In the line with the present study It was suggested that, serum taurine concentrations were not affected by age and sex of patients [50].

In the present study, 50 persons with diabetes came to ophthalmology clinic with late stage retinopathy. Patients with diabetes mellitus usually visit ophthalmological clinic in late stage and they have irregular follow up [20]. The high frequency of the proliferative stage of diabetic retinopathy is a major health concern. Those are not sensitive enough to the severity and complications of the disease. So, any patients with type 1 or type 2 diabetes suffered from early blurring in vision must undergo a regular check up with ophthalmoscope examination and measure serum taurine level. The classification of ophthalmoscope will be enhanced by taurine level measurement. Taurine can play an important role in detecting any slight deterioration that may happen in the patient status.

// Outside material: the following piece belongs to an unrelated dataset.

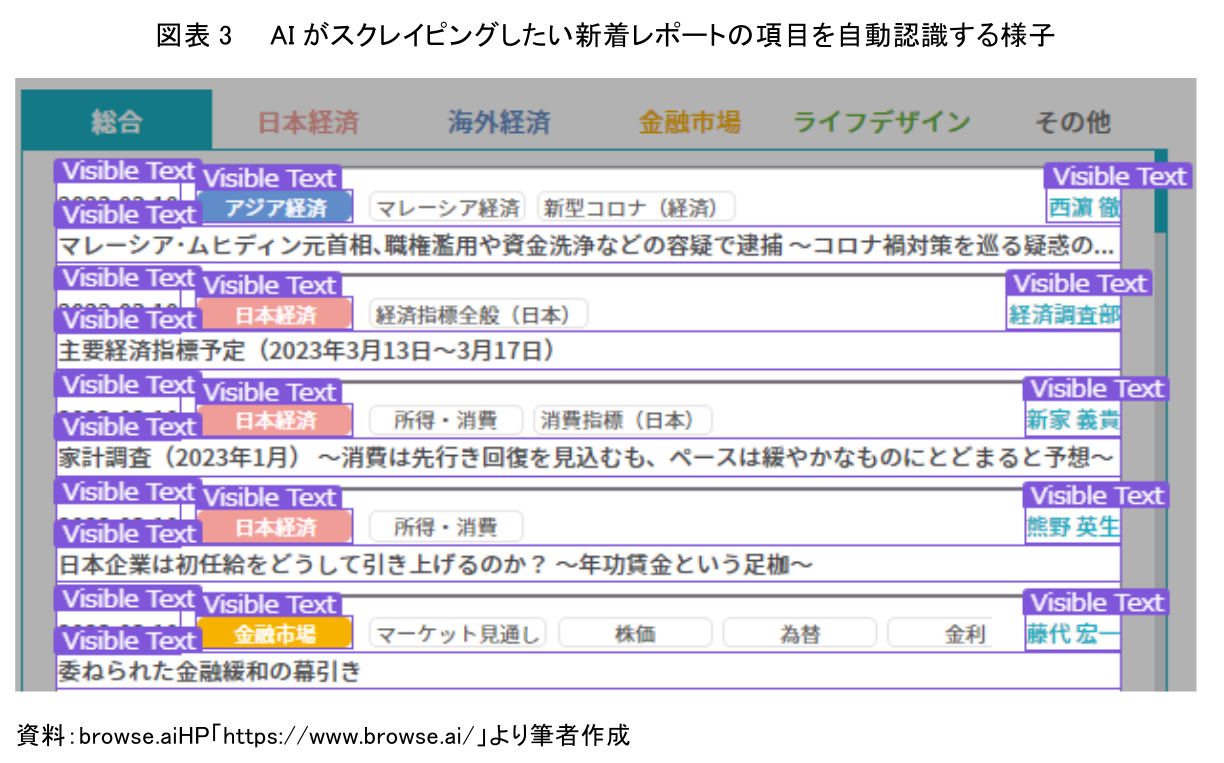Click the 新型コロナ（経済） tag

pos(636,208)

A value of not below 50 mmol/l serum taurine is considered a safety margin for patients suffered from diabetes. Diabetic patients with lower values (less than 50 mmol/l) are considered at risk for different complications of diabetes and supplementary taurine is recommended in an appropriate dose in addition to the prescribed therapy. Taurine supplementation is beneficial for type 1 and type 2 diabetes, including retinopthy, nephropathy, neuropathy and cardiopathy [22,51]. More ever, it was postulated that'' taurine administration prevented the occurrence and development of diabetic nephropathy by decreasing blood glucose, improving lipid metabolism and glomerular basement membrane metabolism [52,53]. It was suggested that, the daily oral administration of MET (metformin) and taurine can effectively protect against diabetes-induced alteration in glucose and lipid metabolism, cholesterol, renal oxidative state and loose of renal function [54].

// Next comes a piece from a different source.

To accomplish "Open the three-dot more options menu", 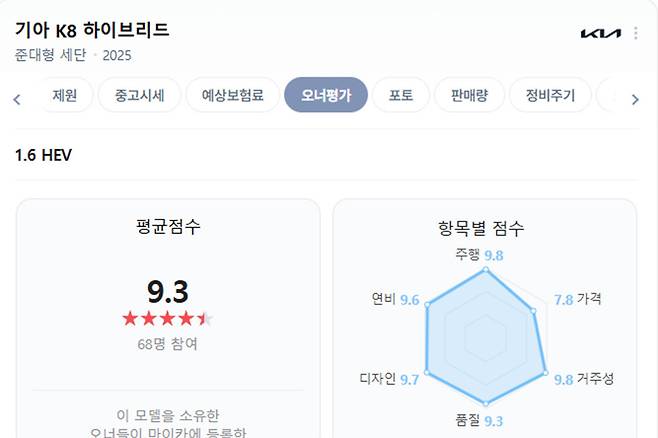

We advise new classification of diabetic retinopathy according to the serum taurine level beside check up by ophthalmoscope for all diabetic patients regularity as a pre early marker for any microvascular complications and it is prefers to sustain its level above 50 mmole/l as a safety margin. And when exhibited value between 40-50 mmol/l it is risky, and the diabetic patients become highly suspected for many complications. But, when it decreased below 40 mmol/l it mean that the patients suffered from other microvascular complications. Whatever, when its level exhibited value less than 30 mmol/l, these mean that the diabetic patient become highly susceptible of developing cancer elsewhere in the body [48,49].


In conclusion, Regular check-up for all persons with diabetes mellitus by ophthalmoscope examination and measuring serum taurine level with its new classification could be used as early marker for microvascular complications especially diabetic retinopathy.